This latest round of stories has convinced me regulation will never be enough to reduce the harm Facebook causes to society.
When a company is this fundamentally broken and amoral it needs to be removed. "The statistics contrast starkly with the confidence in AI presented by Facebook’s top executives, including CEO Mark Zuckerberg, who previously said he expected Facebook would use AI to detect “the vast majority of problematic content” by the end of 2019."If your answer to an extremely difficult problem is "AI will solve it" you are not really interested in solving that problem. Facebook leadership knows this but they say it anyway while human moderators suffer with no resources because AI will solve this problem any minute now.

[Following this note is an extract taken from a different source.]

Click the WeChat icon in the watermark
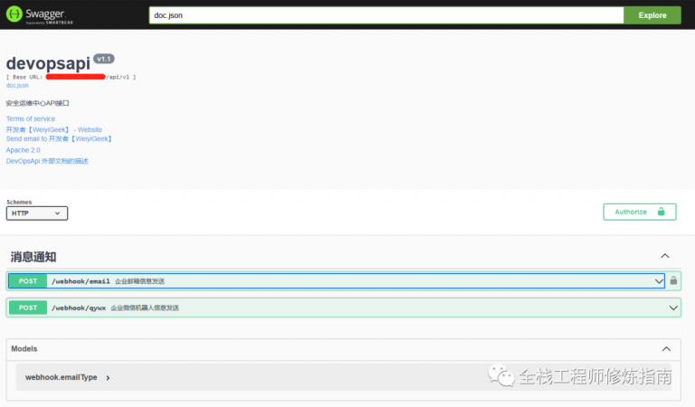pos(500,375)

Post-election, the company dissolved a unit on civic integrity where she had been working, which Haugen said was the moment she realized “I don’t trust that they’re willing to actually invest what needs to be invested to keep Facebook from being dangerous.”Dissolving society for profit.

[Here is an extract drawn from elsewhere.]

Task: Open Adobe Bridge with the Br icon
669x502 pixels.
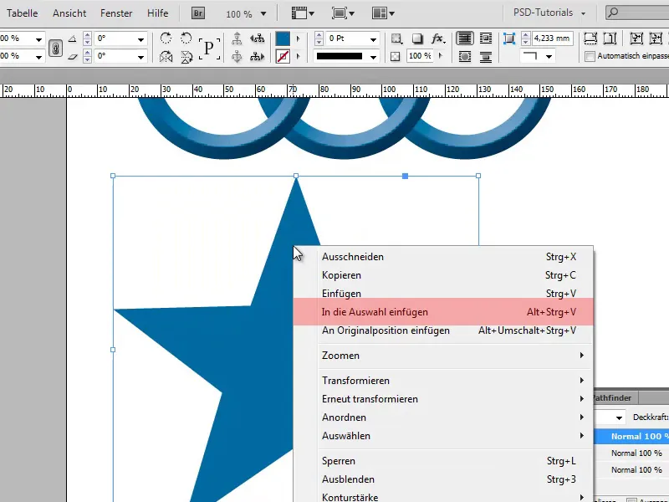Action: click(197, 13)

"Facebook has conducted multiple studies confirming that content more likely to receive user engagement (likes, comments, and shares) is more likely of a type known to be bad. Still, the company has continued to rank content in user’s newsfeeds according to what will receive the highest engagement."Placing engagement above any other consideration is profitable if you never have consequences for the harms your service causes. This is a shocking amount of coordinated inauthentic behavior even knowing Facebook’s poor record on moderation. Misinformation is just another externality to Facebook so they have no incentive to fix it. They need to be regulated. (He whispered into the void.)
”Amplification of moral outrage is a clear consequence of social media’s business model, which optimizes for user engagement,” Crockett said…She added, “Our data show that social media platforms do not merely reflect what is happening in society. Platforms create incentives that change how users react to political events over time.”The "we are merely passive mirrors showing society as it is" argument is BS. I recommend that people switch to blogging which has next to zero engagement. This void encourages you to maintain existing levels of outrage. But seriously, a primary by-product of Facebook and Twitter are trolls.
"The study “helps add to the growing body of evidence that, despite a variety of mitigation efforts, misinformation has found a comfortable home — and an engaged audience — on Facebook,” said Rebekah Tromble, director of the Institute for Data, Democracy and Politics at George Washington University, who reviewed the study’s findings."huh, people love to hear things that confirm something they want to believe. That’s extremely profitable!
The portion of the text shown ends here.